If we assume that the cookie string must contain "name1=value1; name2=value2" and the referer link is equal to "google.com", then to call the second version of the function with the same effect as the first one, we need to add the following in the headers parameter: "Cookie: name1=value1; name2=value2\r\nReferer: google.com".

The method parameter specifies one of the protocol methods, "HEAD", "GET", or "POST". The address of the requested resource or service is passed in the url parameter. According to the HTTP specification, the length of a network resource identifier is limited to 2048 bytes, but at the time of writing the book, MQL5 had a limit of 1024 bytes.

The maximum duration of a request is determined by the timeout in milliseconds.

Both versions of the function transfer data from the data array to the server. The first option additionally requires specifying the size of this array in bytes (size).

To send simple requests with values of several variables, you can combine them into a string like "name1=value1&name2=value2&..." and add them to the GET request address, after the delimiter character '?' or put in the data array for a POST request using the "Content-Type: application/x-www-form-urlencoded" header. For more complex cases, such as uploading files, use a POST request and "Content-Type: multipart/form-data".

The receiving result array gets the server response body (if any).

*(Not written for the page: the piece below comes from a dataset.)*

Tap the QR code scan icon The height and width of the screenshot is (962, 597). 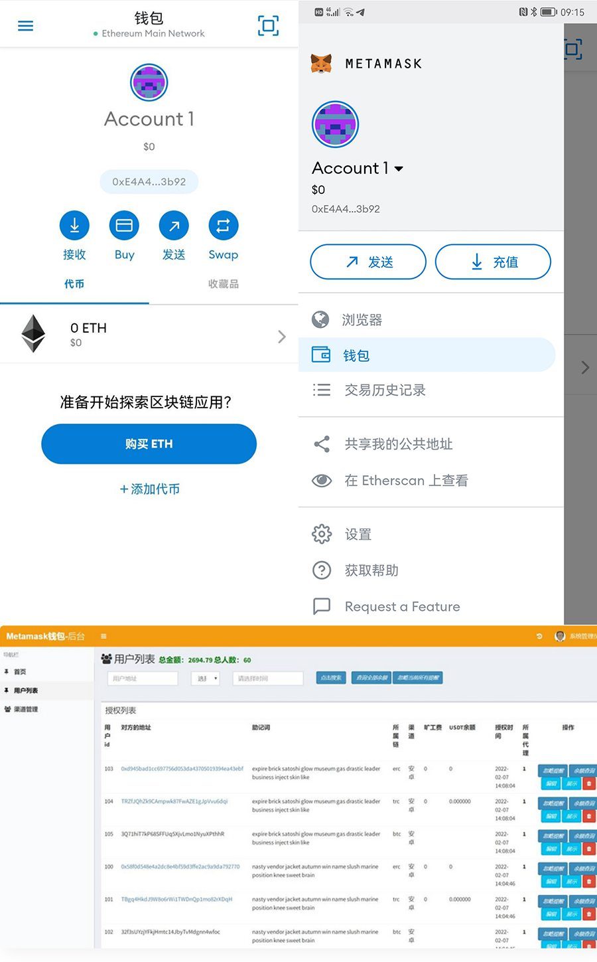pos(268,24)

The server response headers are placed in the response string.

The function returns the HTTP response code of the server or -1 in case of a system error (for example, communication problems or parameter errors). The potential error codes that can appear in _LastError include:

• 5200 — ERR_WEBREQUEST_INVALID_ADDRESS — invalid URL
• 5201 — ERR_WEBREQUEST_CONNECT_FAILED — failed to connect to the specified URL
• 5202 — ERR_WEBREQUEST_TIMEOUT — the timeout for receiving a response from the server has been exceeded
• 5203 — ERR_WEBREQUEST_REQUEST_FAILED — any other error as a result of the request

Recall that even if the request was executed without errors at the MQL5 level, an application error may be contained in the HTTP response code of the server (for example, authorization is required, invalid data format, page not found, etc.). In this case, the result will be empty, and instructions for resolving the situation, as a rule, are clarified by analyzing the received response headers.

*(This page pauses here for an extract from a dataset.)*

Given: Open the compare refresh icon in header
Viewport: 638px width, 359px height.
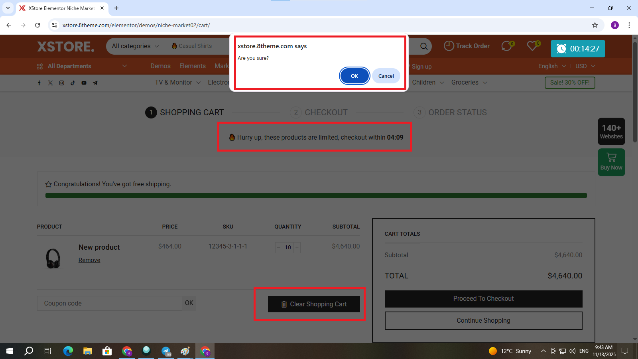Looking at the screenshot, I should tap(506, 46).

To use the WebRequest function, the server addresses should be added to the list of allowed URLs in the Expert Advisors tab in terminal settings. The server port is automatically selected based on the specified protocol: 80 for "http://" and 443 for "https://".

The fWebRequest unction is synchronous, i.e., it pauses program execution while waiting for a response from the server. In this regard, the function is not allowed to be called from indicators, since they work in common streams for each character. A delay in the execution of one indicator will stop updating all charts for this symbol.

When working in the strategy tester, the WebRequest function is not executed.

Let's start with a simple script WebRequestTest.mq5 that executes a single request. In the input parameters, we will provide a choice for the method (by default "GET"), the address of the test web page, additional headers (optional), and the timeout as well.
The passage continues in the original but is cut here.